Também é importante reconhecer ao interpretar ou ao revisar o Ki para uma medicação específica que alguns fatores são conhecidos por influenciar o valor obtido de um estudo. Esses fatores incluem a especificidade do substrato, os componentes de ligação no sistema de incubação e qualquer esgotamento de substrato ou inibidor.1 No que se refere ao sistema de incubação, dependendo do sistema biológico usado, o Ki pode flutuar resultando em uma faixa para o Ki.4,10

Portanto, o uso do Ki é útil para designar a probabilidade de um determinado medicamento inibir uma determinada enzima e resultar em uma interação de medicamento clinicamente relevante com um substrato para a enzima. Em muitos casos, a avaliação do Ki em relação à concentração do inibidor presente no organismo já foi feita e é usada como base para programas ou determinadas fontes de informação de medicamentos para relatar um determinado medicamento como inibidor ou não. É igualmente importante que os médicos também reconheçam que todos os medicamentos podem ou não ter sido totalmente avaliados, dependendo de sua chegada ao mercado. Em tais casos ou situações, ao tentar discernir a probabilidade de ocorrência de uma interação medicamentosa entre medicamentos administrados conjuntamente, os médicos podem precisar recorrer a esse método de avaliação.

1. United States Food and Drug Administration. Orientação para a indústria. Estudos de interação medicamentosa – desenho do estudo, análise de dados e implicações para dosagem e rotulagem. Setembro de 2006. Clinical Pharmacology.
2. Folheto informativo do produto Atazanavir (Reyataz®). Bristol-Myers Squibb. Princeton, NJ. Abril de 2009.
3. Bachmann KA, Lewis JD. Prevendo interações medicamentosas inibitórias e avaliando relatórios de interação medicamentosa usando constantes de inibição.
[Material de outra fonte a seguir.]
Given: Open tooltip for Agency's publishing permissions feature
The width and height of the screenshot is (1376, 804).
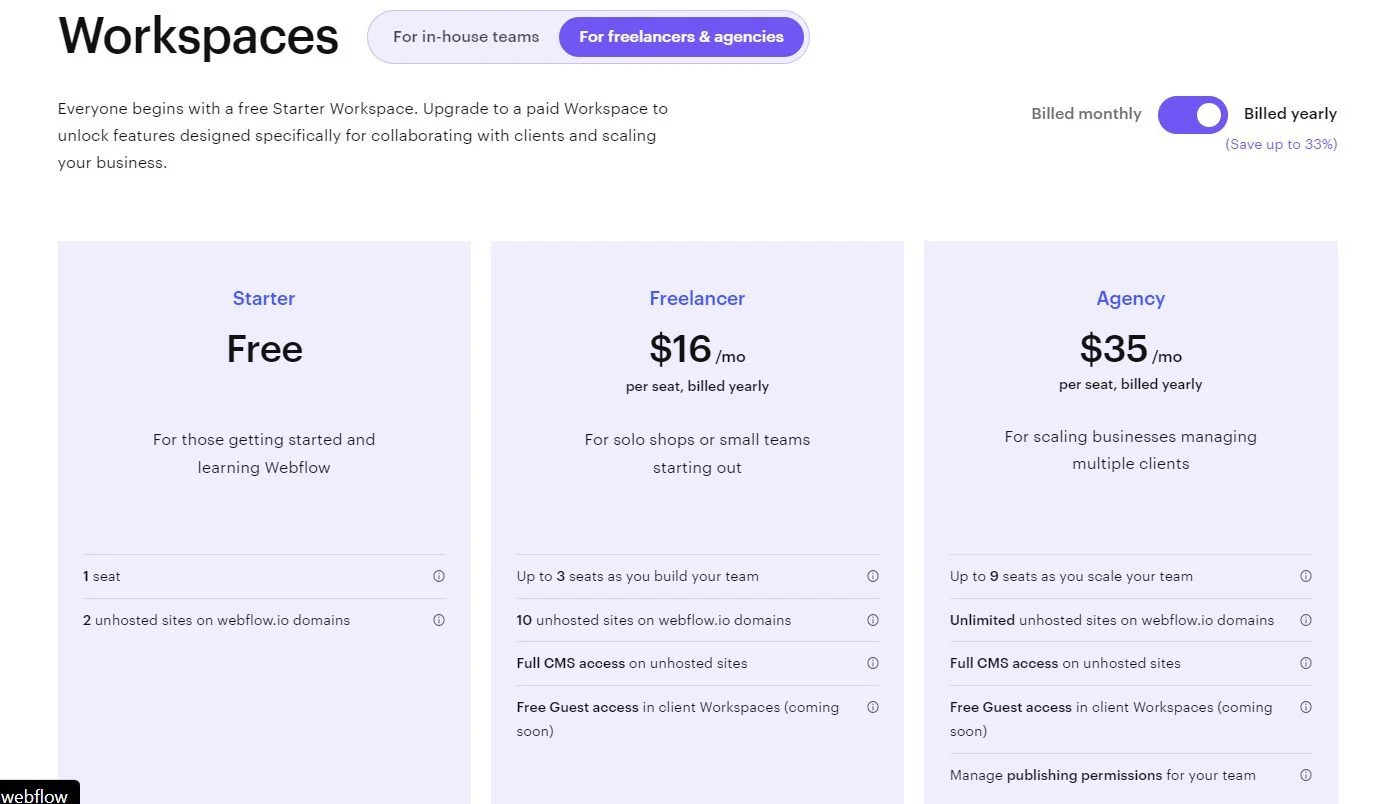Looking at the screenshot, I should click(1306, 775).
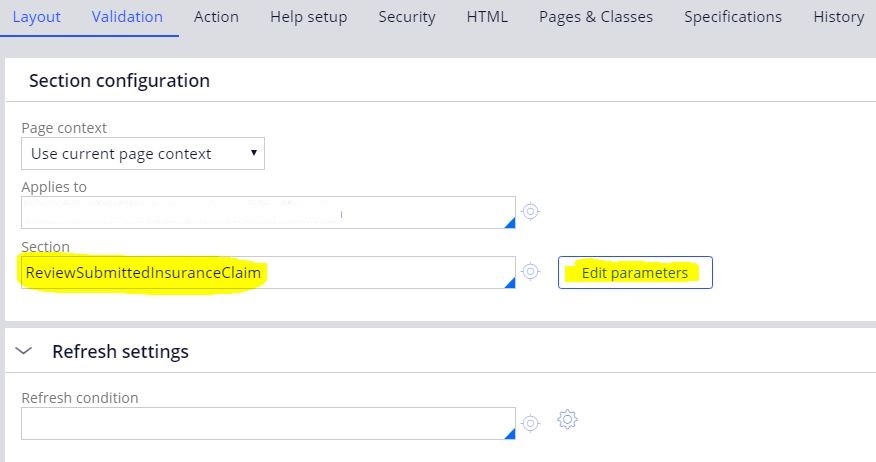The height and width of the screenshot is (462, 876).
Task: Click autocomplete corner of Applies to field
Action: (x=510, y=223)
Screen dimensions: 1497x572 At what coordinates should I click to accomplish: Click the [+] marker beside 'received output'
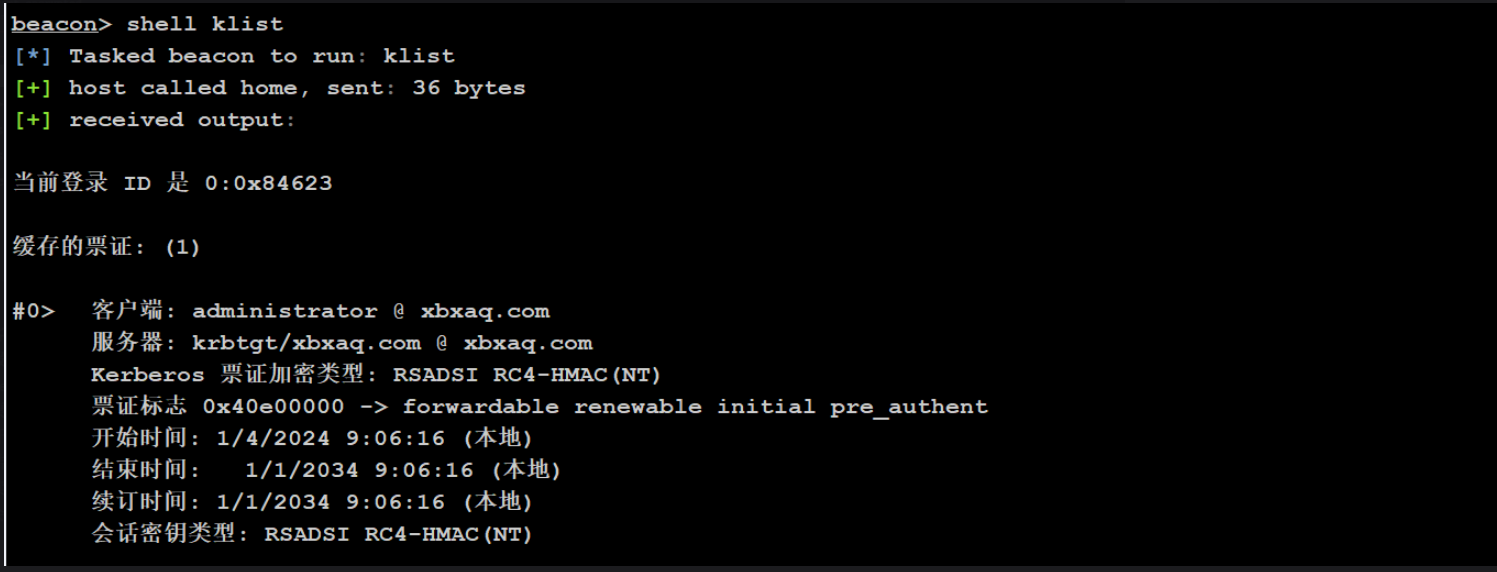coord(32,120)
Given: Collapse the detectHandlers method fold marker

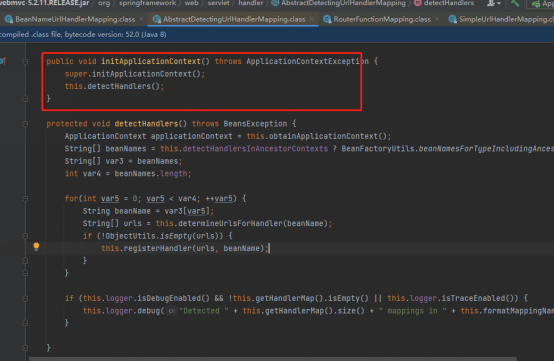Looking at the screenshot, I should point(25,124).
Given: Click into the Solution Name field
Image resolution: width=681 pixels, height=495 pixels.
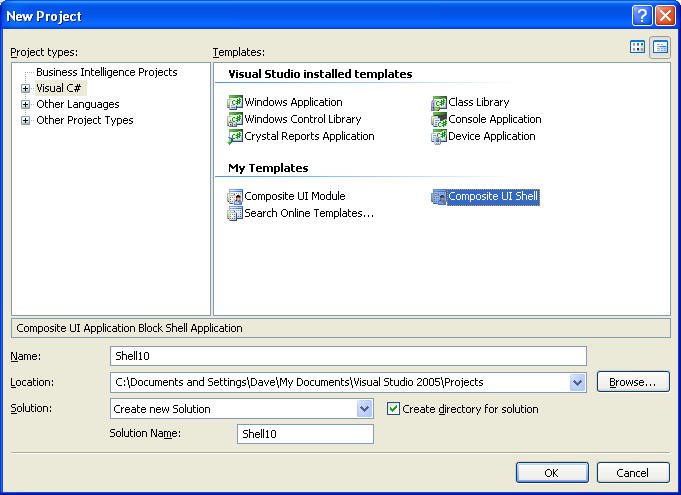Looking at the screenshot, I should pos(305,434).
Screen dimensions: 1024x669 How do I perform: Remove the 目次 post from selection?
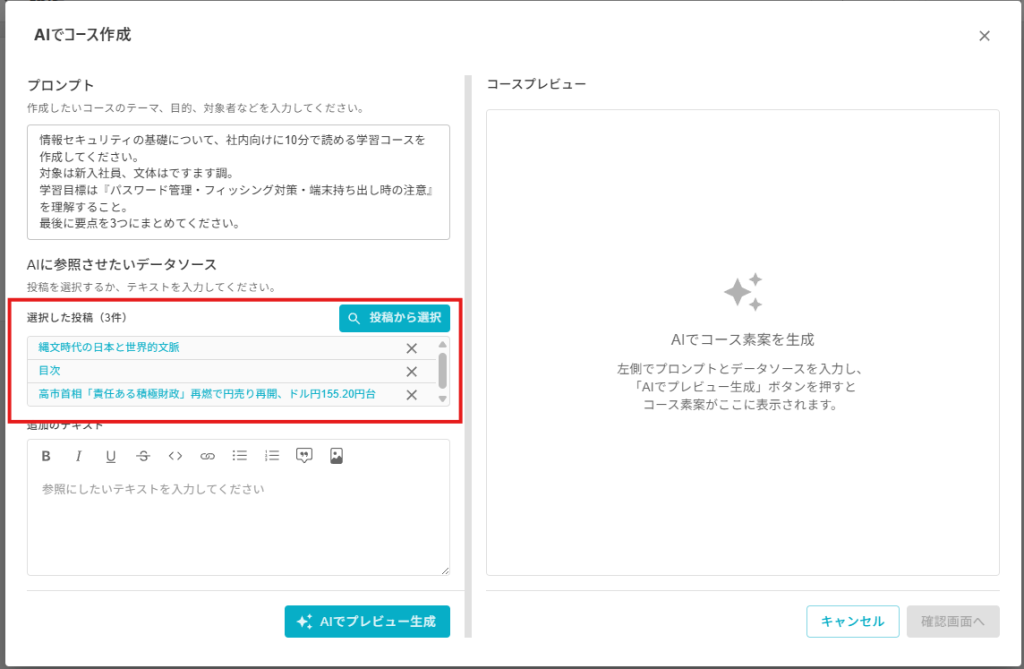point(411,371)
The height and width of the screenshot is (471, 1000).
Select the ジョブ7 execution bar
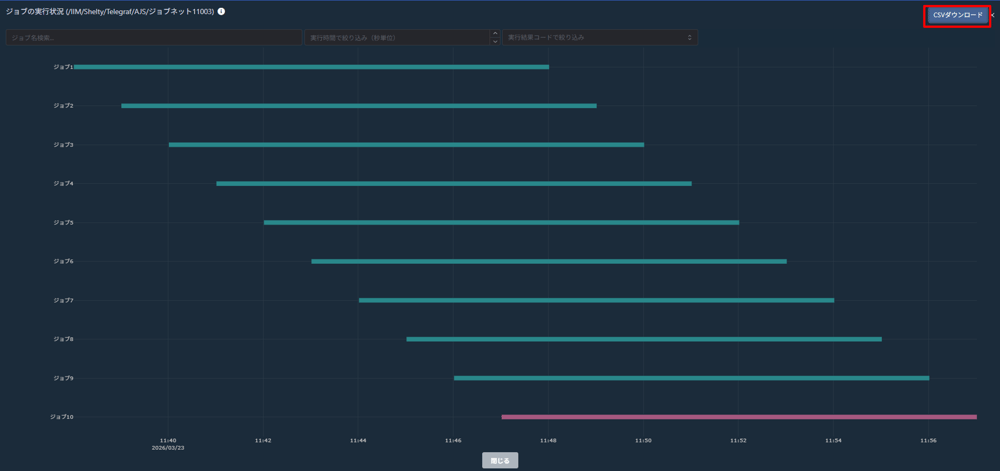(596, 300)
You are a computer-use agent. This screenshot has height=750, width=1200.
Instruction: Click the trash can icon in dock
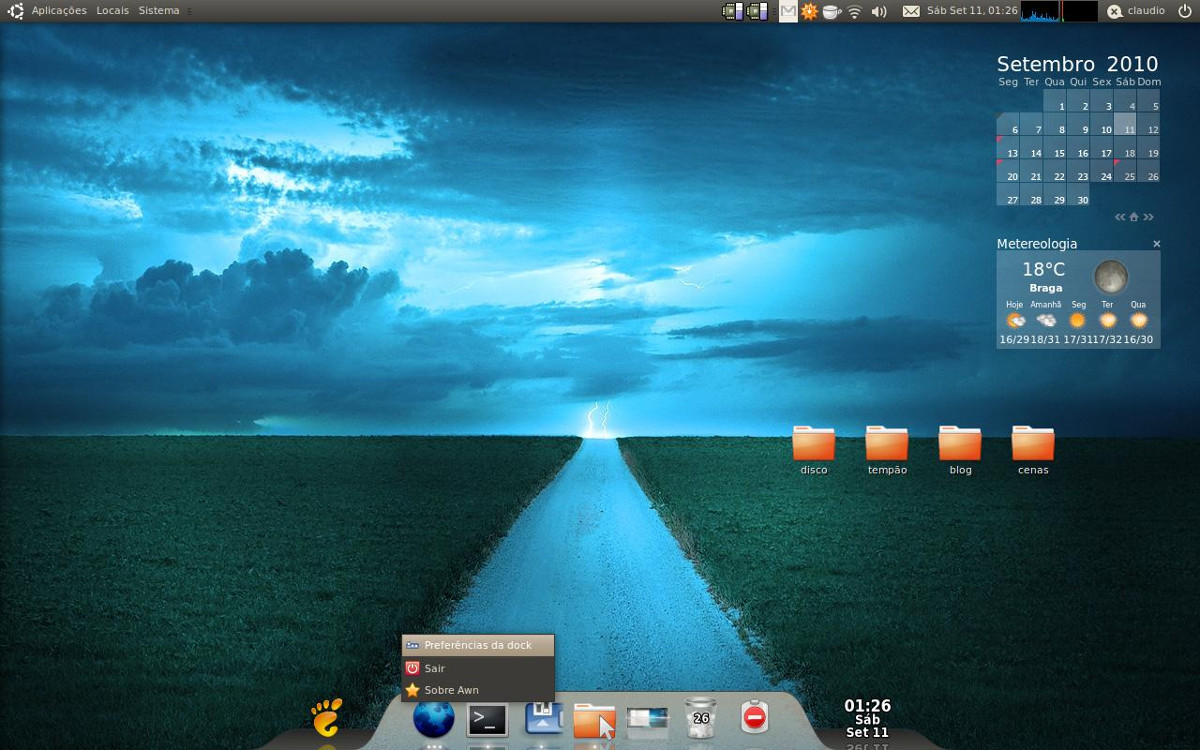pyautogui.click(x=700, y=718)
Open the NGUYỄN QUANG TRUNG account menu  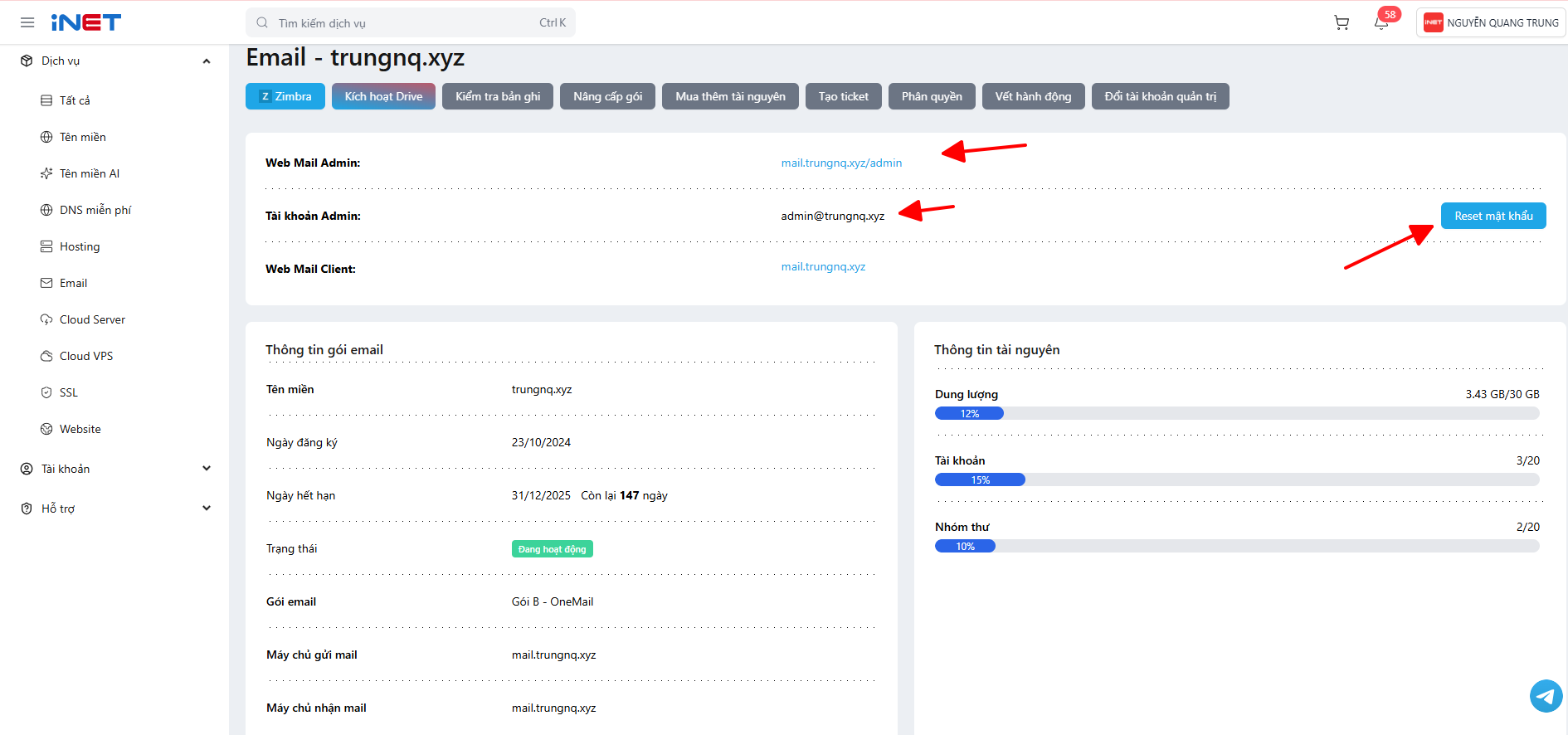1491,22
AnnPharmacother 2005; 39: 1064-72.
4. Li XQ, Andersson TB, Ahlstrom M et al. Comparação dos efeitos inibitórios dos fármacos inibidores da bomba de prótons omeprazol, esomeprazol, lansoprazol, pantoprazol e rabeprazol nas atividades do citocromo P450 humano. Drug Metab Dispos 2004; 32: 821-7.
5. Folheto informativo do produto dexlansoprazol (Kapidex®). Takeda Pharmaceuticals America, Inc. Deerfield, IL Janeiro de 2009.
6. Bula do produto esomeprazol (Nexium®). AstraZeneca Pharmaceuticals LP. Wilmington, DE. Junho de 2009.
7. Folheto informativo do produto lansoprazol (Prevacid®). Takeda Pharmaceuticals America, Inc. Deerfield, IL Janeiro de 2009.
8. Bula do produto pantoprazol (Protonix®). Wyeth Pharmaceuticals Inc. Philadelphia, PA. Maio de 2008.
9. Folheto informativo do produto Rabeprazol (Aciphex®). Eisai Co., Ltd. Tóquio, Japão. Janeiro de 2009.
10. Rodrigues AD, Lin JH. Rastreio de candidatos a drogas quanto ao seu potencial de interação droga-droga. Curr Opin Chem Biol 2001; 5: 396-401.